I don't understand this love for Flash that won't die. Yes, it did something usable well before JS/CSS caught up, but we're there now and well past what Flash brought us. Mainly, now things freakin searchable, and you no longer have to live in fear of what the next major vuln exposed by Flash would do to you.



Where are the browser games built with Html5 to compare with the Cambrian explosion of Flash games that everyone and their brother made circa 2000-2010?

Like all things, it's been made more difficult and the authoring tools are worse.


>Where are the browser games built with Html5

I'd say they're all on mobile making money through IAPs vs some freely distributed game on a website.

> it's been made more difficult and the authoring tools are worse.

With the prolific amount of titles on mobile, I'd say they found the better platform to build on.

However, you never answered the question as asked. Whataboutism runs amuck. What could you do in Flash that cannot be done in modern JS/CSS today?


The developer experience is just subpar. I believe this is a big factor why there's far less amateur content today. In terms of multimedia, I was able to do more with my 512MB Windows XP on rust-prone spinning disks and Flash 8 than my 32GB SSD-based Ubuntu LTS. The former was also programmed by a highschool student; the latter, same highschool student but with a CS degree and almost a decade of industry experience.

Back then, I could rapidly prototype a small Flash project, maybe 10 scenes (is that the term then?). Today, yeah it's easy to get started but you have a project that's bit more than 3 scenes and you need to use webpack if you want any hope of keeping things organized.

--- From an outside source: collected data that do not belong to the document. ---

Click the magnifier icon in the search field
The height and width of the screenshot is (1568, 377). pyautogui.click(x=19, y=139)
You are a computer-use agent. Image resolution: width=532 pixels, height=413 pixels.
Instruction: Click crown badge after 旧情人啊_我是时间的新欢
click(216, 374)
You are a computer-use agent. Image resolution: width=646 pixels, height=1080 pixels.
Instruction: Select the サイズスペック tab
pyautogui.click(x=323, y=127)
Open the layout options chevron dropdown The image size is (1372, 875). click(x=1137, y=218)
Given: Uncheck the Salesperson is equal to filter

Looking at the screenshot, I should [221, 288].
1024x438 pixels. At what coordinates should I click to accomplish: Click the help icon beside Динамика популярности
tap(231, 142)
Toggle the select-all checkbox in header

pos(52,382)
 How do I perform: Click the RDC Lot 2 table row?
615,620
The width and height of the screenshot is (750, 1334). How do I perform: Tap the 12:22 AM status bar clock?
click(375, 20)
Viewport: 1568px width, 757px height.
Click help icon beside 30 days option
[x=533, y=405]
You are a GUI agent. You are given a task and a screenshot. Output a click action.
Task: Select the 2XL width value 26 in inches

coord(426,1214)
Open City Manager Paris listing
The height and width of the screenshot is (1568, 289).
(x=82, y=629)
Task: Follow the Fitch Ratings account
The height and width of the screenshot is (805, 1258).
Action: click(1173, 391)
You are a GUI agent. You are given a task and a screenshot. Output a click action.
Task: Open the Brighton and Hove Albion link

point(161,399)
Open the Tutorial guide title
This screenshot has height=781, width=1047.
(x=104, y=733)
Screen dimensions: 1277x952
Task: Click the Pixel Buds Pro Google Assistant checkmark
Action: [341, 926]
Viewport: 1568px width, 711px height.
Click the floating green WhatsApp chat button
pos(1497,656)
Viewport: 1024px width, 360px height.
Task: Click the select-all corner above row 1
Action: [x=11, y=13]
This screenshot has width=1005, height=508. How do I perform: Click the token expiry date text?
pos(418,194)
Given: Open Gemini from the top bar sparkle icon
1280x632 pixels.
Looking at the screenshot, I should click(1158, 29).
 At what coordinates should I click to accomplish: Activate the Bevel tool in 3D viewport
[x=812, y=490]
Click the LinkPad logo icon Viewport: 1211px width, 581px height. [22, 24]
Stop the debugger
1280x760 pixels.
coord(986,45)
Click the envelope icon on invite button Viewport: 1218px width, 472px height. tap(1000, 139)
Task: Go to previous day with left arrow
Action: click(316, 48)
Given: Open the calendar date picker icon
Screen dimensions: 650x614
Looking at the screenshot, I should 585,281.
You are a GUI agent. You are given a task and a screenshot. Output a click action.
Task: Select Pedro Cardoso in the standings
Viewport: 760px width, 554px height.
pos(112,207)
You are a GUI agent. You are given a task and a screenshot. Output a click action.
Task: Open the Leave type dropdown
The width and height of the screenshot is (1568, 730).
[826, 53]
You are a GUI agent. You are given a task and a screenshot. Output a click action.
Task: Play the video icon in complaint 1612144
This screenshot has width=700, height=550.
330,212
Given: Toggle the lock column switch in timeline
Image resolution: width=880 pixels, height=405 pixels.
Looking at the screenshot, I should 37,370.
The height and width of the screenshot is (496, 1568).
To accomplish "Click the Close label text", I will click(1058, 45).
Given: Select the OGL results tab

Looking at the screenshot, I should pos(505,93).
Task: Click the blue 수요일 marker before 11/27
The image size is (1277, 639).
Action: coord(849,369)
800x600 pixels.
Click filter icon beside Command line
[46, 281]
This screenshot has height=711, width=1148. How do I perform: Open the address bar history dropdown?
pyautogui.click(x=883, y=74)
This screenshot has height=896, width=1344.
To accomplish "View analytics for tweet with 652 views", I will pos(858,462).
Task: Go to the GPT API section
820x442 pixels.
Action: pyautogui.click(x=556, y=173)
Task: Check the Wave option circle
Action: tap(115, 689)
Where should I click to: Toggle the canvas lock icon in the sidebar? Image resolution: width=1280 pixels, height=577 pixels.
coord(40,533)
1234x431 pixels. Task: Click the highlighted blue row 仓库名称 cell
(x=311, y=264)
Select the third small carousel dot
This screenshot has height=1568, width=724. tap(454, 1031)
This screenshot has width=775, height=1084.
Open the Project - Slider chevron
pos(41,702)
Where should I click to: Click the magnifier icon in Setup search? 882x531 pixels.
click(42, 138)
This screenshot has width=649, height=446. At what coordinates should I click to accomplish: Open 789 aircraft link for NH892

Distribution-wise, Flash packaging is just superior. You can even make it an .exe to share with your friends (security be damned; that's what I did then). To distribute your HTML5 project you basically need a webserver and send your link around and hope they open it in a compatible browser (if they use a Mac with Safari, you better hope you didn't use too much cutting edge APIs). I guess today you could also use Electron, equivalent to me exporting to exe, but that's another battery that's sold separately.

Plus, animation is just loads better with a WYSIWYG editor like Flash. HTML5 is powerful but anything more than a simple motion tween and I have to pull up a pen and paper to calculate an object's movements. Though admittedly I've never looked into a visual editor for HTML5, that's if one even exists.

(Of course, something has to be said about the price too. HTML5 is basically costless. Flash...let's just say I rode on my school's license back then.)